Phnom Penh in May is oppressively hot. It's the kind of heat that takes your breath away when you step outside. When the sun rises at 5:30 a.m. the heat starts building, and by noon it is so intense that a quick walk down the street for lunch leaves me exhausted and dripping. Though the days are long, the early beginning and end of sunlight leaves little time for investigating the city during the week. My only real exploration to the Russian Market and the area surrounding the Royal Palace ended with a bout of dehydration that took all night and half the next day to recover from.

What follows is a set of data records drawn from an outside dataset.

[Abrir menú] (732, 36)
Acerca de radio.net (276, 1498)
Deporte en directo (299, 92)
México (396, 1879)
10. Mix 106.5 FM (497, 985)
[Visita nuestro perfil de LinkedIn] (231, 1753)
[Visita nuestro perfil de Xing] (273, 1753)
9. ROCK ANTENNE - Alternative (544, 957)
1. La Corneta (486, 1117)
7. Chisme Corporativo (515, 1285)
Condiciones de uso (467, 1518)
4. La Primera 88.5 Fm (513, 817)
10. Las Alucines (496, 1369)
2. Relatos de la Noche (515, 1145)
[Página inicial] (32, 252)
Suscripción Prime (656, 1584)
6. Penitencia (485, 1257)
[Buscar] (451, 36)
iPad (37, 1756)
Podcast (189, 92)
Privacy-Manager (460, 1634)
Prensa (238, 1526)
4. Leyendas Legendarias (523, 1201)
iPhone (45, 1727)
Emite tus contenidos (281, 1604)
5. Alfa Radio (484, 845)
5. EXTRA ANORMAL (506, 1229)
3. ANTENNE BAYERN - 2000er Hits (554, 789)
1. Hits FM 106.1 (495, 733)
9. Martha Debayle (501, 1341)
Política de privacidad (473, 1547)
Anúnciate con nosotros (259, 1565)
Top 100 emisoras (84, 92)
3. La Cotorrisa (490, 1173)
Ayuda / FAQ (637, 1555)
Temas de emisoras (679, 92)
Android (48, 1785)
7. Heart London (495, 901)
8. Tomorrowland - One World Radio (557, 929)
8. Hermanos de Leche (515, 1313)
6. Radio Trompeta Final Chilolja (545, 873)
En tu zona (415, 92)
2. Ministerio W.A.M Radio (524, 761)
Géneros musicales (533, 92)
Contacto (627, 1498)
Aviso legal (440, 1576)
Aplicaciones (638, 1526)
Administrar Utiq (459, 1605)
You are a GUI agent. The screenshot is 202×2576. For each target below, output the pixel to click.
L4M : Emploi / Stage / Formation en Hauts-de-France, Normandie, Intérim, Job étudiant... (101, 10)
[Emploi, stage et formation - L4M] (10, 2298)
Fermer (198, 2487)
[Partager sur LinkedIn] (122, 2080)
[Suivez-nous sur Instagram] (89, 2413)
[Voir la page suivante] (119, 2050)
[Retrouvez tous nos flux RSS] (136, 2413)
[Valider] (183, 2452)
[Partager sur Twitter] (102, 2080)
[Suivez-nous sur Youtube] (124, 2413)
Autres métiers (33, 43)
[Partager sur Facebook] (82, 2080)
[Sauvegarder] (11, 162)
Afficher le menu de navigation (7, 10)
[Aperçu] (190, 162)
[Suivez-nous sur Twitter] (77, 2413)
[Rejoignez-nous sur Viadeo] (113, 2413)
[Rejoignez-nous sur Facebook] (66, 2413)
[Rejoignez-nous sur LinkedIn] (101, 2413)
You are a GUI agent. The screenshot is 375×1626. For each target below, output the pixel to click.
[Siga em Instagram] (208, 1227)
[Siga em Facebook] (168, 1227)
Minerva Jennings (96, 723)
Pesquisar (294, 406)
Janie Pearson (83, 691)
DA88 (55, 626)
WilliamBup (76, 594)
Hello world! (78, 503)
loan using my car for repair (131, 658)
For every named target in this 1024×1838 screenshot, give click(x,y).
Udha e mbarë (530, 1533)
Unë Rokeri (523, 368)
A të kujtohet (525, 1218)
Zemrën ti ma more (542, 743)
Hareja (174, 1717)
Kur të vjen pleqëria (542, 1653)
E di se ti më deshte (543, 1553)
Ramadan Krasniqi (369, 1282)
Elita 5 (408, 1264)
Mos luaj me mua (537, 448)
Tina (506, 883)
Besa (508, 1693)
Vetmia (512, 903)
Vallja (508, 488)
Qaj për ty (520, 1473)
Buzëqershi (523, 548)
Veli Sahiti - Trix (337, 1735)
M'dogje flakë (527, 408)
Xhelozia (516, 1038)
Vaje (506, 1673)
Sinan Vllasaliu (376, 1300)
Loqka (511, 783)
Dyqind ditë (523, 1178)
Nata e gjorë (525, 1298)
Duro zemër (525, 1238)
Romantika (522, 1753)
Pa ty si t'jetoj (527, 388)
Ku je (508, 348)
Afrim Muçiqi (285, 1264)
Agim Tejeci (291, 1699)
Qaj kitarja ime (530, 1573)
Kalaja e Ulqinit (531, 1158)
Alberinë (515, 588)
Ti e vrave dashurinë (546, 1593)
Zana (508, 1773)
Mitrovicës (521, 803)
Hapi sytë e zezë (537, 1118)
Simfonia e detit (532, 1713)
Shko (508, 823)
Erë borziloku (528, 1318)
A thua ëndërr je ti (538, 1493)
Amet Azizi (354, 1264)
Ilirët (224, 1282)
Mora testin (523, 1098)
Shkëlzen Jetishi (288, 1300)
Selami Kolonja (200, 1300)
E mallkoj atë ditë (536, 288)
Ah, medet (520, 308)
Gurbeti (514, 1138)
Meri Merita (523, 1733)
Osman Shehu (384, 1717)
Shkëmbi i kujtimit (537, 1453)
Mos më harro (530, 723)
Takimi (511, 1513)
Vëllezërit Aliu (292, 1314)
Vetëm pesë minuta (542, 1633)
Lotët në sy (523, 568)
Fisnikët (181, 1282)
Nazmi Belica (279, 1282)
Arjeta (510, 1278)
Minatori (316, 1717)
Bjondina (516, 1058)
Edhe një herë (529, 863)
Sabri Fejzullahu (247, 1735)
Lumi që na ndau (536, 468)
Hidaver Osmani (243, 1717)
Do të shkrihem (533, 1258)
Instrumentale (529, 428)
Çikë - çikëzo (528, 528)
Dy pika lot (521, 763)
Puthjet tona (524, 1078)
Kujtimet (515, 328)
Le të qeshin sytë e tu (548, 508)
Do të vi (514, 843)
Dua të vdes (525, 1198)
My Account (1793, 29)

During the waking hours this city is busy. In the morning motorbikes, tuk-tuks, bicycles and cars pack the streets, fighting each other for the same space. The intersections, most of which don’t have traffic lights, are the sites of many near accidents as cars try to muscle their way across while motorbikes slip through the tiny spaces around them. All day my colleagues work in intensely focused quiet, while the sounds of construction workers, tuk-tuk drivers, and street vendors rise from the street. It seems like many people have more than one job, though where they find the time is a mystery because the streets are quiet by 8:00 p.m.
Though it is supposed to be monsoon season, the brief but intense evening rains have yet to arrive with regularity. On the few nights they do appear the droplets come down in sheets, and when the rains pass they leave a welcome change in the temperature.
Working with Open Development Cambodia (ODC) is definitely a (welcome) challenge. The organization is part of the open data movement, which aims to make public interest data freely and openly available for use and proliferation. The movement is especially important to Cambodia where legal, socio-economic, environmental, industrial and land use data are very difficult to find and, if it can be found, often may be biased. ODC collects such data, aggregates it, and makes it publicly available through its online platform that includes policy briefings, interactive maps, a news archive, a legal compendium, and more.
After researching in Cambodia for only a week, the importance of the organization’s mission became very clear. I’ve spent my days digging for facts, usually frustrated by the results. Government sources are particularly difficult to work with as they publish very few texts in English and their websites are often entirely in Khmer. However, in a country where important public interest information simply is largely unavailable, the frustration is worth enduring.